## Directive
Convert the lines starting at the one containing "Given: Go to the previous page" and ending at the one containing "Looking at the screenshot, I should coord(866,901)." into a JSON list of strings, one string per line and no blank lines. Leave the pictures out.

## Recorded information
****

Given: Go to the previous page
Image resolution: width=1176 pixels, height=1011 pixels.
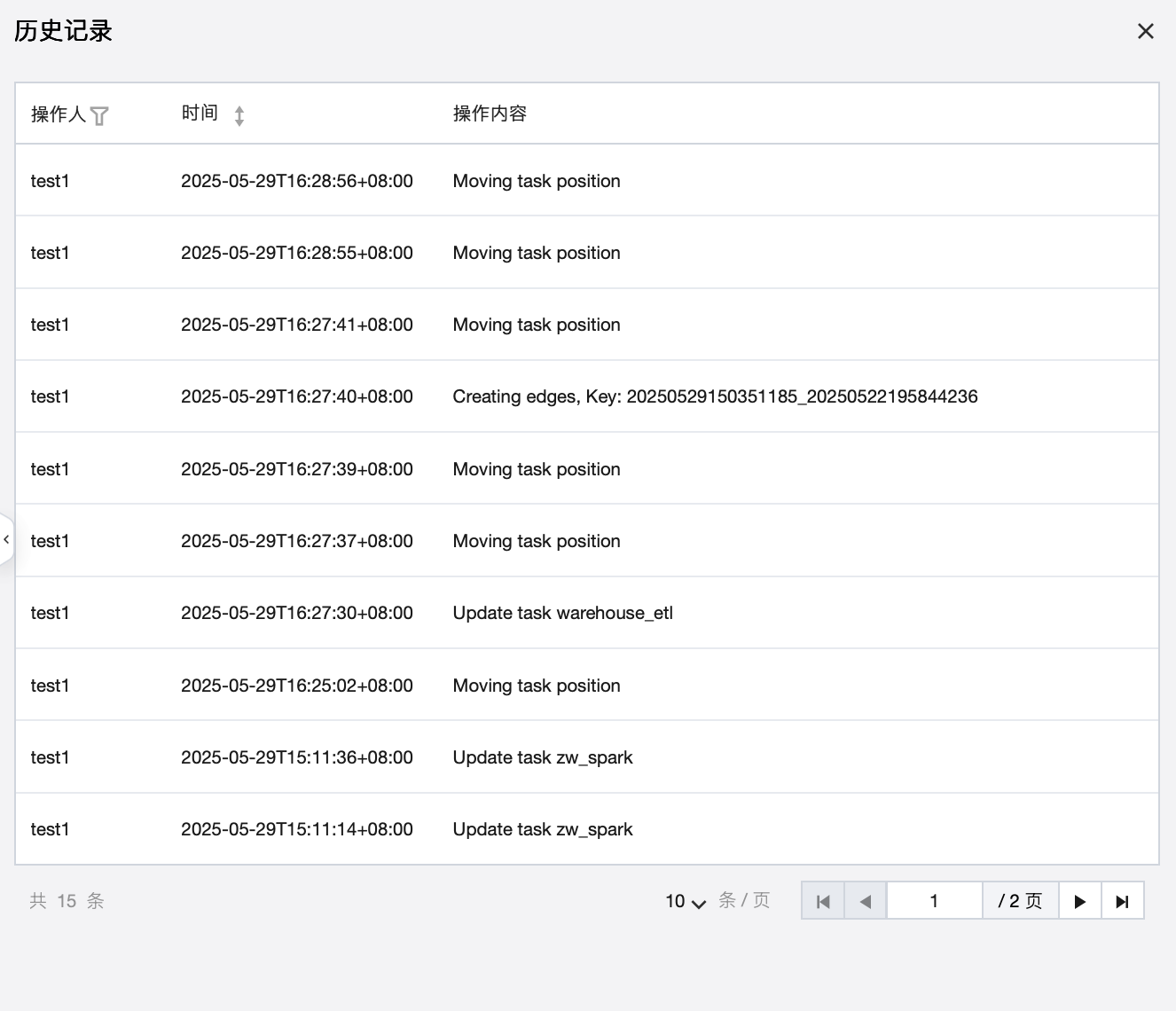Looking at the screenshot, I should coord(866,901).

****

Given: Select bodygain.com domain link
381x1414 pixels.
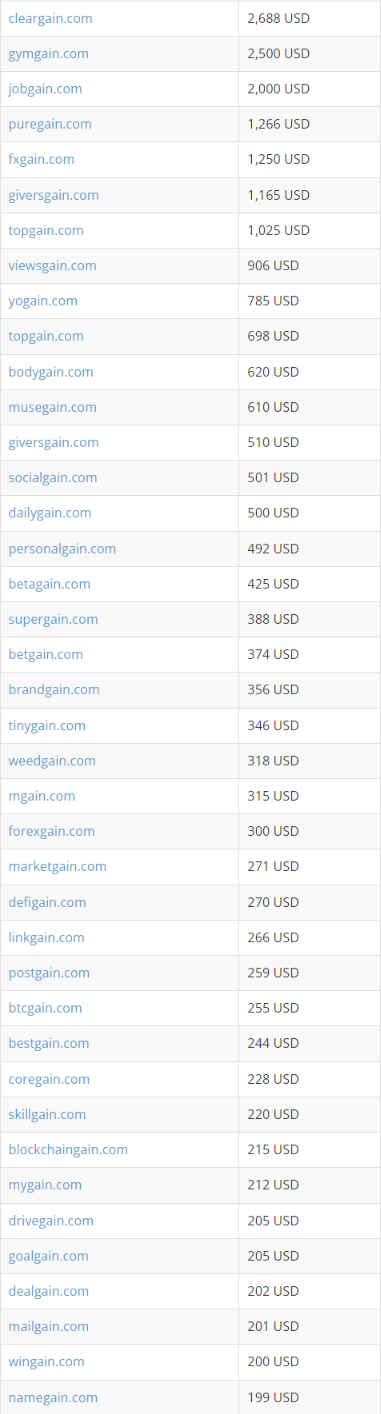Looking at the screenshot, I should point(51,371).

****

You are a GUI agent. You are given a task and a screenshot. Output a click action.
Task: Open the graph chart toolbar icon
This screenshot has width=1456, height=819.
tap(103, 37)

****

## Finished task
[
  "Given: Go to the previous page",
  "Image resolution: width=1176 pixels, height=1011 pixels.",
  "Looking at the screenshot, I should coord(866,901)."
]